The first day I spent in clinic, I pulled Solomon close to my side, and said “you ain’t going nowhere!” I needed him to help me navigate the myriad of patients with conditions that I had never seen before in my training. In one room was an 8 year old boy with pus draining from several sinuses in his leg from a chronic bone infection. Trying to be cool, I leaned toward Solomon, and said quietly, “What do I do with this one?” In another room was a 50 year old man with a femur fracture that was 5 inches short, and 8 months old. “How about this guy?” I said, losing more pride and confidence with every new patient seen. Very patiently, and never condescendingly, he would guide me through decision making processes that were completely foreign to me. Soon Solomon became more than a colleague, but a partner and close friend.

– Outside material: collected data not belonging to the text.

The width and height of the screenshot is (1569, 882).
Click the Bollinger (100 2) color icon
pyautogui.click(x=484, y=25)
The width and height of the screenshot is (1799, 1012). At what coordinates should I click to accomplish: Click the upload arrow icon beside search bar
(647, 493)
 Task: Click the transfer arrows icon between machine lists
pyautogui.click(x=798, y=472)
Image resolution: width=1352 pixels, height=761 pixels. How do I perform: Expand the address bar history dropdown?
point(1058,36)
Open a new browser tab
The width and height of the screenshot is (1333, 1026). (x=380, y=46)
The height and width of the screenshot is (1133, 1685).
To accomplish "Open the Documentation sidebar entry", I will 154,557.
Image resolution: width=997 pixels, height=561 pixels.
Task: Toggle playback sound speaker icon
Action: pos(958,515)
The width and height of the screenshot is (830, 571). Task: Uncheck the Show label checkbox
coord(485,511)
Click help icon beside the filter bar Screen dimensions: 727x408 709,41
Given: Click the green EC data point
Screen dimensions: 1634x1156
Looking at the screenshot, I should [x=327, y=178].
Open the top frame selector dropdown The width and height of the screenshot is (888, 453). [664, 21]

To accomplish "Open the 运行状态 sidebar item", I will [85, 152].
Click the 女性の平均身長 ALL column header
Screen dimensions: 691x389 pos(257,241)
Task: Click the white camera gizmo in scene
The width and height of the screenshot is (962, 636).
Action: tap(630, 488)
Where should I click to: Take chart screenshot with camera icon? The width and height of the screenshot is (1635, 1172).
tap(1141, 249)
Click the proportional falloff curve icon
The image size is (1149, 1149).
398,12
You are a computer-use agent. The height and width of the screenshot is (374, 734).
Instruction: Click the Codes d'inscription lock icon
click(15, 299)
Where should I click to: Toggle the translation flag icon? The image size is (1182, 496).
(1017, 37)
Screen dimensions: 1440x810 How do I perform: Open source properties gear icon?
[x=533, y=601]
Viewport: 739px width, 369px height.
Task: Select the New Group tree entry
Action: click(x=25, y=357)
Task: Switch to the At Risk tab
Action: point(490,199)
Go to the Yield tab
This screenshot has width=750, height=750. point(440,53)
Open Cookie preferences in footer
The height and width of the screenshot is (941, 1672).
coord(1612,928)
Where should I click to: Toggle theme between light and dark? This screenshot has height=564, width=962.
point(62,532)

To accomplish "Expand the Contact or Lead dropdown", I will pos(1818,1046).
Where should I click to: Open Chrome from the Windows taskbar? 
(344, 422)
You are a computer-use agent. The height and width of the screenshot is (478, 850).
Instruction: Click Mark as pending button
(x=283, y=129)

But beyond Solomon’s orthopedic knowledge and skills, and what became blaringly evident, was his commitment to tell patients about Christ (not just Solomon, but Meshack, Daniel, Joel, David, Vincent, Malel, Mailu and many others). In this way, we became true partners and brothers, missionaries working together to not only raise the standard of orthopedic care in this small part of the world, but to tell people of the only Hope that is true Hope. Underscoring this concept is the fact that all the Kenyan men and women who work at Tenwek (over 500) could be making two, sometimes three times what they earn at our small mission hospital, by working at one of the big government hospitals, while working less hours. And some are leaving for higher paying jobs. But for those who remain, when questioned about this, the common answer is, “God called me here, and this is where I belong.” Their example humbles and challenges me.
The work at Tenwek can only be done via partnership…all of us working together to bring glory to God. Where has God called you? Please keep these Kenyan missionaries in your prayers as you think of them. And as always, thank you for your prayers and support for our family!